Now let’s break down what is it that’s going on with the hips and how do we get the right feel to get out of this.
There’s a reality of what’s going on if you’re swaying, you’re getting this type of motion. Then there’s a feel of what’s going on. When you feel like you’re doing it correctly you get that sway, so we have to get the opposite.
First, let’s train these hips. Let’s talk about the difference between sliding and rotating correctly. So you can see here, if I was to bump my hips to the right that would be kind of a sway to the right side. Naturally you’ll start to notice my upper body starts to lean back to the left as I do this.
If I was to bump my hips to the left, then that’s when I’m going to be falling away. So in a reverse pivot, I’m sliding to the right, my upper body’s leaning back, this is the back swing. The downswing I’m sliding to the left, and I’m falling back away from the ball. Very, very common.
We’ve got to reverse this pattern. So go ahead and bump your hips to the right and to the left a couple times, just so you can get the feel of that sliding either way.
What I want you to do, is start to feel like you’re moving a little to the left in the backswing, before we do that let’s talk about rotation. Now I’m going to keep myself still, myself in the center, and I’m going to rotate.
All right so you’ll notice how this leg is angled back a little bit. I’m basically rotating back and through without any type of sliding.
So now let’s talk about how to do the opposite of a sway. I had this motion which would be sliding to the left. Go ahead and do that, and then now rotate. You can see how that’s the opposite of a sway. A sway is sliding to the right and rotating.
I’m going to feel like I’m sliding to the left and rotating. So here’s my backswing, that would be the opposite. My upper body’s tilted away from the target, my lower leg you can see is now really angled in. Get used to doing that opposite motion.

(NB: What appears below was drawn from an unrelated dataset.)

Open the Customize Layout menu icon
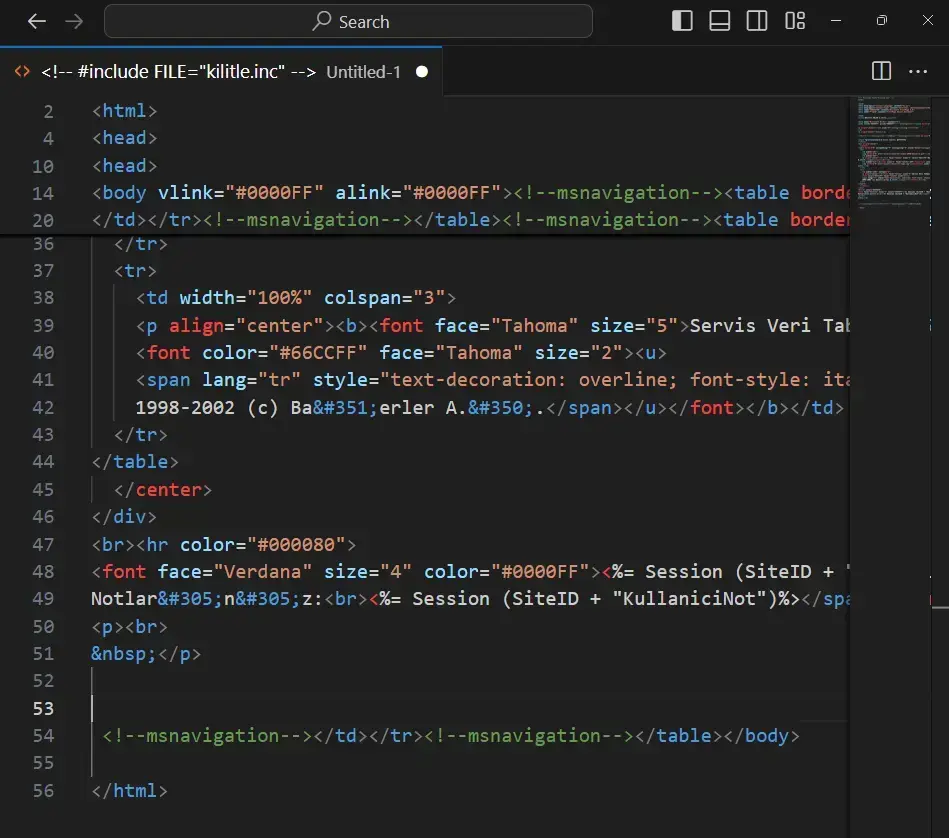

This is exaggerated, this is going to be too much in the other direction, the opposite of the sway, and that’s going to help you to fight that feeling. It’s going to give you the right feeling as you do this.
That would be this motion, right leg angled back, upper body tilted away, very extreme. I’m really exaggerating. I’m going to do this about 20 or 30 reps to really get that exaggerated feeling of the opposite of a sway.
Now in the downswing, I’m going to do the opposite of that. When I have my sway I’m going here, backswing, and then I’m falling back in my downswing. So in my downswing, I’m going to go ahead and get my hips to go this way, and then rotate open.
So I’m going to this motion. Again, very exaggerated. Not really what’s going to happen in the swing. Notice how my left ankle and my left shoulder if you create a line there, my hip is actually bumped back behind that.
I’m going to feel like I’m doing this. Again, this is just a feeling, not really what’s going on. I’m going to feel like this is my new backswing, this is my new downswing. When I actually do that in my real swing it’s going to look something more like this.
It’s going to look like a real swing, I’m getting the opposite of the sway to fight that habit. We’re going to do about 100 reps putting these motions in together, practice swings. Then you’re going to relax and feel like you make more of a normal swing, and you’re going to see it’s going to be closer to what you want to be.
So do the 100 reps getting the exaggerated feel, the opposite of a sway in both directions. Get comfortable with that, then feel like you go back and make a little bit more of a normal swing, and it’s going to get rid of that swing action.
You’re going to get a nice, stable spine angle, and you’re going to have a good turn back and through. There you go, guys. Hit them well, get rid of that swaying action. We’ve got to first trick our brains into getting the opposite, and then we’ll be able to eliminate it very quickly.
Good luck, do the drills, I’ll see you all soon.